A cockfight for breakfast at the Makati Coliseum, minutes from my hotel. It sure beats muesli. The betting is frantic, the atmosphere charged. The blades, attached to the cocks’ legs, gleam evilly, sharp enough to hew breast from bone. Once the fight begins, blink and you’ll miss it. The loser is dragged off, ready for the winning owner’s pot.

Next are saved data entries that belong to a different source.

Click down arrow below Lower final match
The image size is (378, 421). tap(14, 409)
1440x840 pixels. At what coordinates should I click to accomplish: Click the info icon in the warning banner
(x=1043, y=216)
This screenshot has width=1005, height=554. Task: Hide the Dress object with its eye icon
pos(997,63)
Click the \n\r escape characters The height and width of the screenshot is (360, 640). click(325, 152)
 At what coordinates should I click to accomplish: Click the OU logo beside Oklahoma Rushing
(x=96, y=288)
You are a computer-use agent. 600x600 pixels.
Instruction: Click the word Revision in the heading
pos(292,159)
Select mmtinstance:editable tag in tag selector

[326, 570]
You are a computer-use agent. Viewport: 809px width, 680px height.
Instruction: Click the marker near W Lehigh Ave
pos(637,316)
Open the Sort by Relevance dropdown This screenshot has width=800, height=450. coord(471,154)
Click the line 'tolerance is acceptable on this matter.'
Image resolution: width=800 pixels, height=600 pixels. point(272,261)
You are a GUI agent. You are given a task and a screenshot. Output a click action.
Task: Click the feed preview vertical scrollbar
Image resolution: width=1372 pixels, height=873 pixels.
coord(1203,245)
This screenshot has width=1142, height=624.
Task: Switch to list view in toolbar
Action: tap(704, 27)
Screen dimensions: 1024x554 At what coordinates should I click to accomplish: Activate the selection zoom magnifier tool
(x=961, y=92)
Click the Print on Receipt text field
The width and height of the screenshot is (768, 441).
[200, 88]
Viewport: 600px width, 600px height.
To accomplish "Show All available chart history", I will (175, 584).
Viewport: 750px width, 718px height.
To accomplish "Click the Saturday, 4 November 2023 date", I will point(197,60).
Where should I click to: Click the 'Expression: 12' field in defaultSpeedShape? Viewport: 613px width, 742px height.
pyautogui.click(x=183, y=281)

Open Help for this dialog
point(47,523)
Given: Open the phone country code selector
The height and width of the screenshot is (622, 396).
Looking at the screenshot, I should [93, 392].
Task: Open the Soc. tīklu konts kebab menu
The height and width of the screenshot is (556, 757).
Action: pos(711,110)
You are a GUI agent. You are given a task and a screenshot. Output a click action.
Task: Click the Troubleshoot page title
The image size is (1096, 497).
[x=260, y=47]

Lunch in one of Chinatown’s panciterias, among the old men and their cards and their beer; fresh noodles, plump prawns and good cheer. Dinner is best of all, put together by Margarita Fores, chef, writer, restaurateur and, like Tayag, a true hero of real Filipino cuisine. I sit next to her and Joel Binamira, the man behind the excellent blog MarketManila.com. He’s an expert in lechon, the glorious, whole-roast pig. Here, the beast is cooked until its skin turns to golden brittle. It shines in the evening light and shatters in the mouth into a dozen shards of porcine perfection. “It’s a celebratory dish but also a traditional one, eaten way before the Spaniards arrived,” he says. Fore’s sinigang, a trifle more smoky and charred than Tayag’s, is exceptionally clean and fresh, a dish that could grace any table in the world. Then there’s chicken adobo (the national dish, but actually a technique of cooking with vinegar), beautifully seasoned. “We must fight to protect our heritage,” says Binamira as we eventually finish, me unbuckling my belt for extra room. I can only nod. The naysayers, smug know-alls and hackneyed fools…what do they know? Maybe it’s the beer talking, but beneath Manila’s tattered, scarred exterior lies a beguiling soul.

This was food as good as I’ve eaten anywhere. In a city more sinned against than sinning, Manila demands patience, perseverance and the ability to forgive the odd false start. You just have to work a little harder, dig a little deeper, to discover her charms. But like anywhere else, it’s just a question of looking in the right place. I’ll be back.